(GESTELLTE AUFGABE)
Schreibe alle folgenden Zeilen vollständig und Zeichen für Zeichen unverändert ab.

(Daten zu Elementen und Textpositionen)
==========

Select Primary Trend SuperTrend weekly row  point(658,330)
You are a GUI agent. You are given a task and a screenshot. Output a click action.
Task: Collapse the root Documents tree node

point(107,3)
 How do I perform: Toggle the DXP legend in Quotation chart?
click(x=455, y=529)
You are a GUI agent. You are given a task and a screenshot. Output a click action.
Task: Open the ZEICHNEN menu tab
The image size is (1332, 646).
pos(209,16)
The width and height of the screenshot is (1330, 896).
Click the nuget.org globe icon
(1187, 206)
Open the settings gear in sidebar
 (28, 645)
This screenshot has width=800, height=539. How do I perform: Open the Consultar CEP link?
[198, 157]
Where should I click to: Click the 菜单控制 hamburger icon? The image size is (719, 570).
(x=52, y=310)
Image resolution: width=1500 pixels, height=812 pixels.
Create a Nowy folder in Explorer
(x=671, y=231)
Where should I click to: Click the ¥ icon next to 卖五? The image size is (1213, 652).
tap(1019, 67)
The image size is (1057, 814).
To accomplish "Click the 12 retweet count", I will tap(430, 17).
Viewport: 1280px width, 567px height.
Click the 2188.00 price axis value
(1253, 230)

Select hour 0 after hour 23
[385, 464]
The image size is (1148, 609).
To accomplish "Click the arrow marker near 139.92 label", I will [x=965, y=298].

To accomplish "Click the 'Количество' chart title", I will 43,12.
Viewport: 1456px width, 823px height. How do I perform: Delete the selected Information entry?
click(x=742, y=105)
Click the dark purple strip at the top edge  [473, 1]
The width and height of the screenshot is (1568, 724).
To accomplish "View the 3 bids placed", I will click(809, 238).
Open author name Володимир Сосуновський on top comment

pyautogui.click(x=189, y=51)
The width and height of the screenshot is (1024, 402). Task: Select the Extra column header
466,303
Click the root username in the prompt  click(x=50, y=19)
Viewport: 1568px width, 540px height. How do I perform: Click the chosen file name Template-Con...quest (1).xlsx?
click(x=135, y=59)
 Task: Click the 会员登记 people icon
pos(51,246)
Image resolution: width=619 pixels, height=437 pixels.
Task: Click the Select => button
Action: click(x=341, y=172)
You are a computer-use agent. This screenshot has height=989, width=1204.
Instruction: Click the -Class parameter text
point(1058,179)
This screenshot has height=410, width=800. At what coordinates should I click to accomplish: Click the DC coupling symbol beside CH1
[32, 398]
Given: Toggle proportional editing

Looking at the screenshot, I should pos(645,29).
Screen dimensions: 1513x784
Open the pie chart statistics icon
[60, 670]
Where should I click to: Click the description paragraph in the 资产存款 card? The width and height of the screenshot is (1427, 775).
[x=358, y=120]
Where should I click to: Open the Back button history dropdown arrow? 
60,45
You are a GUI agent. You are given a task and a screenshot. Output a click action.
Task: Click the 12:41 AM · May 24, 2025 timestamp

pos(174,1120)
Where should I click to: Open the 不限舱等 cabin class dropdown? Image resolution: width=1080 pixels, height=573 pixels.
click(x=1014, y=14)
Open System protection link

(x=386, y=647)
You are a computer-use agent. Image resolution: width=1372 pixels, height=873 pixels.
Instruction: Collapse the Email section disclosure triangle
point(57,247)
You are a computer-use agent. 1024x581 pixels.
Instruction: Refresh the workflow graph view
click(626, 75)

==========

(ERGEBNIS DER AUFGABE)
Select Primary Trend SuperTrend weekly row  point(658,330)
You are a GUI agent. You are given a task and a screenshot. Output a click action.
Task: Collapse the root Documents tree node

point(107,3)
 How do I perform: Toggle the DXP legend in Quotation chart?
click(x=455, y=529)
You are a GUI agent. You are given a task and a screenshot. Output a click action.
Task: Open the ZEICHNEN menu tab
The image size is (1332, 646).
pos(209,16)
The width and height of the screenshot is (1330, 896).
Click the nuget.org globe icon
(1187, 206)
Open the settings gear in sidebar
 (28, 645)
This screenshot has width=800, height=539. How do I perform: Open the Consultar CEP link?
[198, 157]
Where should I click to: Click the 菜单控制 hamburger icon? The image size is (719, 570).
(x=52, y=310)
Image resolution: width=1500 pixels, height=812 pixels.
Create a Nowy folder in Explorer
(x=671, y=231)
Where should I click to: Click the ¥ icon next to 卖五? The image size is (1213, 652).
tap(1019, 67)
The image size is (1057, 814).
To accomplish "Click the 12 retweet count", I will tap(430, 17).
Viewport: 1280px width, 567px height.
Click the 2188.00 price axis value
(1253, 230)

Select hour 0 after hour 23
[385, 464]
The image size is (1148, 609).
To accomplish "Click the arrow marker near 139.92 label", I will [x=965, y=298].

To accomplish "Click the 'Количество' chart title", I will 43,12.
Viewport: 1456px width, 823px height. How do I perform: Delete the selected Information entry?
click(x=742, y=105)
Click the dark purple strip at the top edge  [473, 1]
The width and height of the screenshot is (1568, 724).
To accomplish "View the 3 bids placed", I will click(809, 238).
Open author name Володимир Сосуновський on top comment

pyautogui.click(x=189, y=51)
The width and height of the screenshot is (1024, 402). Task: Select the Extra column header
466,303
Click the root username in the prompt  click(x=50, y=19)
Viewport: 1568px width, 540px height. How do I perform: Click the chosen file name Template-Con...quest (1).xlsx?
click(x=135, y=59)
 Task: Click the 会员登记 people icon
pos(51,246)
Image resolution: width=619 pixels, height=437 pixels.
Task: Click the Select => button
Action: click(x=341, y=172)
You are a computer-use agent. This screenshot has height=989, width=1204.
Instruction: Click the -Class parameter text
point(1058,179)
This screenshot has height=410, width=800. At what coordinates should I click to accomplish: Click the DC coupling symbol beside CH1
[32, 398]
Given: Toggle proportional editing

Looking at the screenshot, I should pos(645,29).
Screen dimensions: 1513x784
Open the pie chart statistics icon
[60, 670]
Where should I click to: Click the description paragraph in the 资产存款 card? The width and height of the screenshot is (1427, 775).
[x=358, y=120]
Where should I click to: Open the Back button history dropdown arrow? 
60,45
You are a GUI agent. You are given a task and a screenshot. Output a click action.
Task: Click the 12:41 AM · May 24, 2025 timestamp

pos(174,1120)
Where should I click to: Open the 不限舱等 cabin class dropdown? Image resolution: width=1080 pixels, height=573 pixels.
click(x=1014, y=14)
Open System protection link

(x=386, y=647)
You are a computer-use agent. Image resolution: width=1372 pixels, height=873 pixels.
Instruction: Collapse the Email section disclosure triangle
point(57,247)
You are a computer-use agent. 1024x581 pixels.
Instruction: Refresh the workflow graph view
click(626, 75)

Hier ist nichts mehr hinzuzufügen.